Spiritwalk by Charles de Lint


  Sobbing for breath, she began to haul herself to her feet, but then they were there, a circle of them standing all around her.

  Not one of them appeared out of breath.

  They were squat ugly creatures, body hair covering their lower torso and legs like wiry trousers, their upper bodies hairless and pale. Wide noses split their flat faces. The heads were triangular, reptilian almost. Thick dirty-white hair like a Rastaman’s dread-locks hung to their broad shoulders. Their eyes were a deep green and, in the moonlight, gleamed like the reflective retinas of a cat.

  She turned slowly, panting for air, taking in their watching stance, the grins that split thick lips, the utter silence with which they encircled her. They cast shadows, thick and crouching on the grass. Something in their eyes, in the alien set of their features, told her that the chase, by and of itself, held a certain pleasure for them.

  “P-please...” she tried, but knew before she spoke that whatever she said would mean nothing to them. “I don’t... I never... don’t...”

  Had they been willing to listen, she wouldn’t have known what to say.
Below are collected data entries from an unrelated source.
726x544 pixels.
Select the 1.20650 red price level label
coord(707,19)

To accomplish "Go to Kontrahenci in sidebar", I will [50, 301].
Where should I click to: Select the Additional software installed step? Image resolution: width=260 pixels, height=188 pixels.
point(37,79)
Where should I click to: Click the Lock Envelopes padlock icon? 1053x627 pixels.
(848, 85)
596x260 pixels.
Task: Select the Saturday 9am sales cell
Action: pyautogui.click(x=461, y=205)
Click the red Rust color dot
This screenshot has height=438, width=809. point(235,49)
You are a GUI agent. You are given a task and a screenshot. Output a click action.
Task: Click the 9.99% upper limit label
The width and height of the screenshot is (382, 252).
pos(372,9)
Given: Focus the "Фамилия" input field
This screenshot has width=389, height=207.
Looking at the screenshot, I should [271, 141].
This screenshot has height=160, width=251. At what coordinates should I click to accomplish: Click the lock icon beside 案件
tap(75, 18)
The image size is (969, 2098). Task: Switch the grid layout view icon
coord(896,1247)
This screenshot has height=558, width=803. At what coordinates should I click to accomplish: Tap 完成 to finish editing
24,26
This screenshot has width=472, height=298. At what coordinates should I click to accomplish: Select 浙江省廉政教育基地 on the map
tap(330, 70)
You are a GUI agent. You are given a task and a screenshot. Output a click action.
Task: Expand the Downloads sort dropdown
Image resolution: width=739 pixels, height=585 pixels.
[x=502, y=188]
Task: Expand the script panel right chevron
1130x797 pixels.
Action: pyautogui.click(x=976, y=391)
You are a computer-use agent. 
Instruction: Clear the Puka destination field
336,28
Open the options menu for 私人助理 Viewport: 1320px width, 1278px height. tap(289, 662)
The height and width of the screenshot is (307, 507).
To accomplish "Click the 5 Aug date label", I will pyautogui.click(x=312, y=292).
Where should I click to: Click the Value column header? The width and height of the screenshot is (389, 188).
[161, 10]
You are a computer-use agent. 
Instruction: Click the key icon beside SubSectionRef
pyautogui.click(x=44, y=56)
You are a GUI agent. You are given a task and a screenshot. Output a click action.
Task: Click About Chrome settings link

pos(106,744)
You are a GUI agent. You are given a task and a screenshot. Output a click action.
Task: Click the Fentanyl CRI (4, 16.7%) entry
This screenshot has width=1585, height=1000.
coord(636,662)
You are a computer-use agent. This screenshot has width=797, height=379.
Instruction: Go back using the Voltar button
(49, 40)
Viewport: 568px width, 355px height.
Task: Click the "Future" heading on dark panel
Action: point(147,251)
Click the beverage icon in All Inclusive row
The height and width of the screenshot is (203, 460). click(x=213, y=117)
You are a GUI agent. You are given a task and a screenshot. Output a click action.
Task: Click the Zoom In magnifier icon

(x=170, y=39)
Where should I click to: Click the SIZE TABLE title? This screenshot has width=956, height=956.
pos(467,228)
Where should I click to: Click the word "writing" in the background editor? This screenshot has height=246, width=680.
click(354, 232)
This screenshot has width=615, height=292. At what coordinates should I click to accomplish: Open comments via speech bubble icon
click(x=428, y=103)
Her mind was empty, filled only with emotion. Fear. Raw, paralyzing fear.

  The circle opened then and another of the creatures walked slowly toward her. There were bones woven into his hair—small bones like those of a bird, or a rodent, or a man’s fingers. His phallus stood erect between his legs, its tip shiny. The lust in his eyes was not a carnal lust for her body, but a lust for the hunt. She was the game, those eyes told her, and she had quit the chase too soon.

  “Run!” he told her, the word issuing like a grunt.

  “P-please...” she tried again.

  He carried a short staff, bedecked with bones and shells and feathers tied to it by leather thongs. He raised it and she cringed, waiting for the blow, but then there was a new sound in the night. A distant throbbing like thunder. He hesitated, staff still lifted. His nostrils flared as he turned his head toward the source of the sound.

  Light blossomed at the top of the hill, the thunder resolving into the roar of an engine. When the machine topped the rise, it appeared to be bathed in a halo of light. The leader of the creatures grunted—they were words, but they were unintelligible to her. Like ghosts, for all their bulk, the creatures melted into the night.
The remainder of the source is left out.